Onderzoeken en resultaten

Om te kunnen vaststellen of ter hoogte van de 20 nieuw te bouwen woningen aan de Oude Bathmenseweg wordt voldaan aan de bepalingen van de Wet luchtkwaliteit is gebruik gemaakt van de resultaten van het door Tauw opgestelde conceptrapport van het onderzoek naar de luchtkwaliteit in het kader van de herstructurering van de Rivierenwijk (Rapport "Luchtkwaliteit herontwikkeling Rivierenwijk Deventer, projectnummer 4562861 datum 1 februari 2008).

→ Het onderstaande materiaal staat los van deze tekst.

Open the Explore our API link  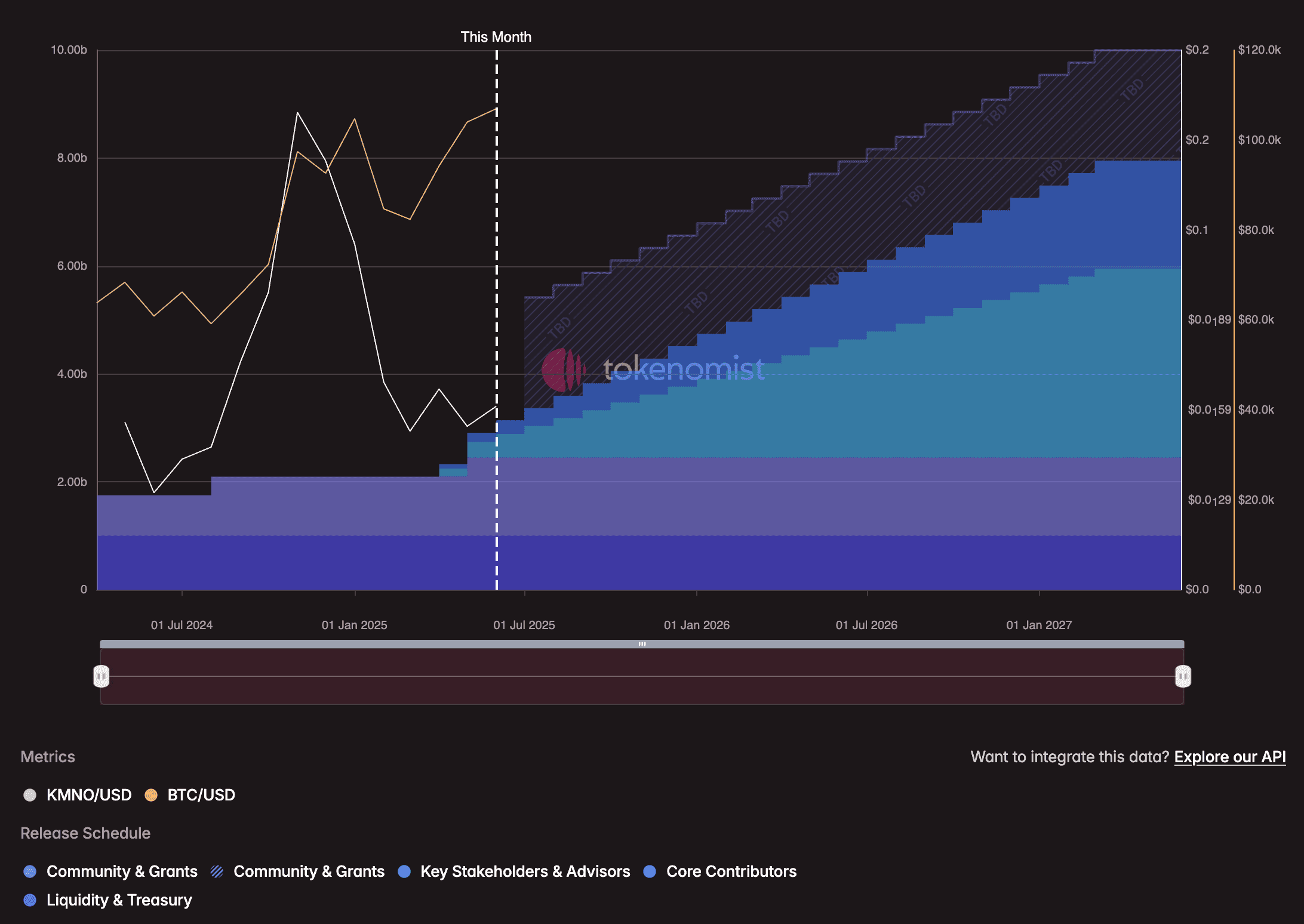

Uit dit onderzoek blijkt dat langs de Oude Bathmenseweg in de huidige situatie, in 2010 en 2018 géén overschrijdingen van de grenswaarden uit de Wet luchtkwaliteit optreden of te verwachten zijn. Daarbij komt dat het gaat om 20 nieuwe woningen ter vervanging van 42 inmiddels gesloopte duplexwoningen. Gesteld kan worden dat het aantal verkeersbewegingen van en naar de nieuwe woningen in ieder geval niet meer zal zijn dan bij de inmiddels gesloopte woningen en dat de ontwikkeling géén nadelige invloed op de luchtkwaliteit zal hebben.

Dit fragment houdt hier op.